:: DATA SHOWN ::
[Start of section]

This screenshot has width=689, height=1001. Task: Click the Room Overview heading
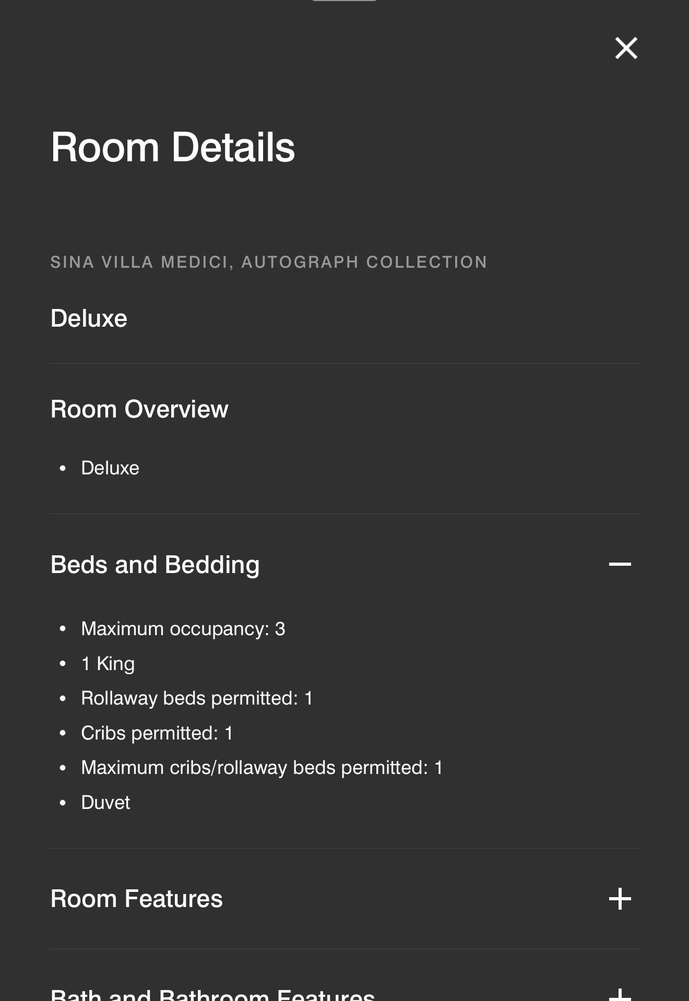[x=139, y=409]
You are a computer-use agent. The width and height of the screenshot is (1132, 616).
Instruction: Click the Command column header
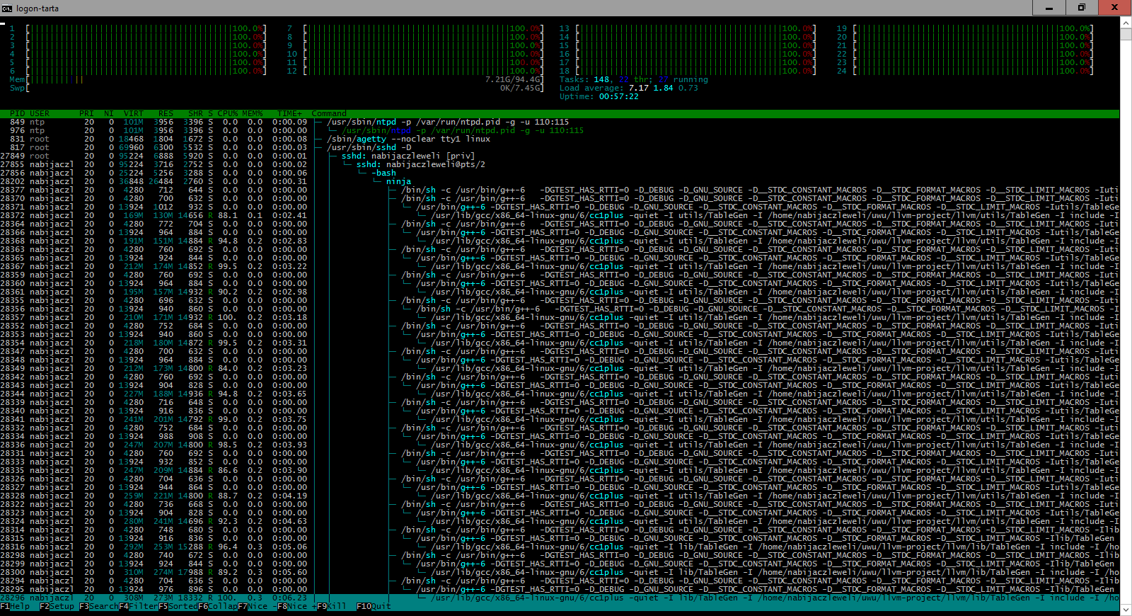coord(329,113)
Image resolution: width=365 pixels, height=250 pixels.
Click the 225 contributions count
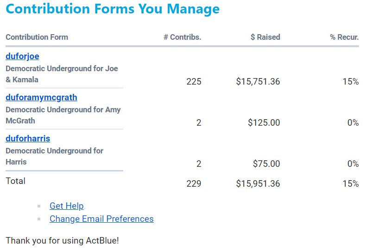click(x=194, y=82)
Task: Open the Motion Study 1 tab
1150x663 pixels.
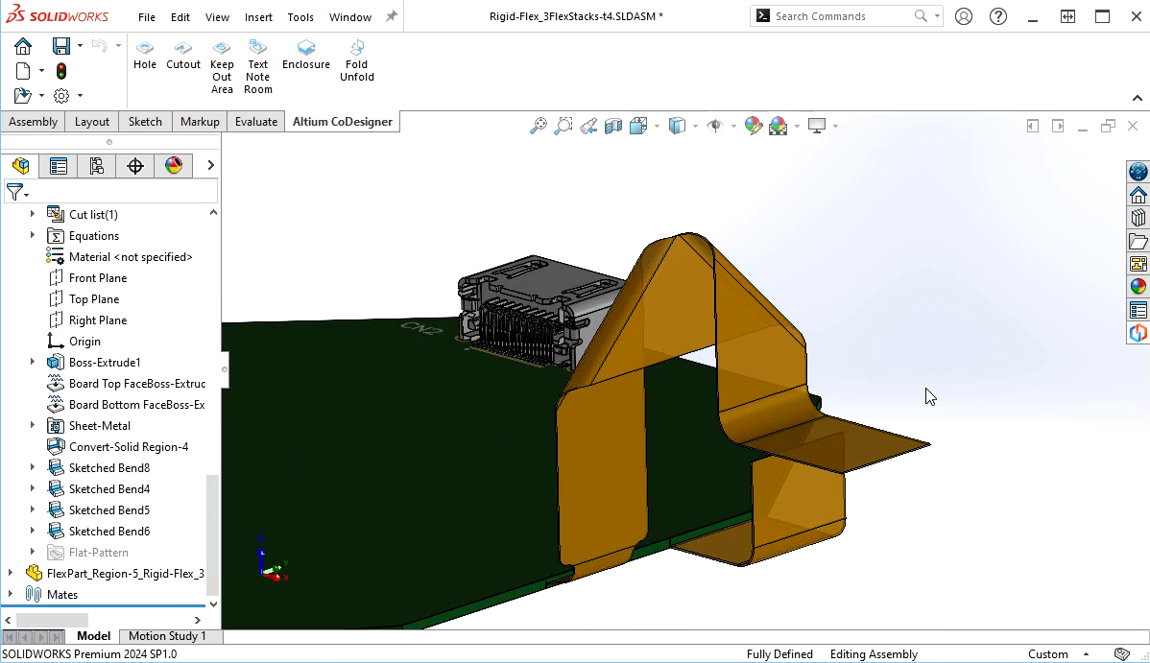Action: coord(167,636)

[End of section]

:: DIRECTIONS ::
An exact transcription is requested of each line from the one that holds "Click the 225 contributions count" to the end of the listing above, both boundary lines included; pictures are to be omitted.

:: RESULT FOR THIS TASK ::
Click the 225 contributions count
click(x=194, y=82)
Task: Open the Motion Study 1 tab
1150x663 pixels.
Action: coord(167,636)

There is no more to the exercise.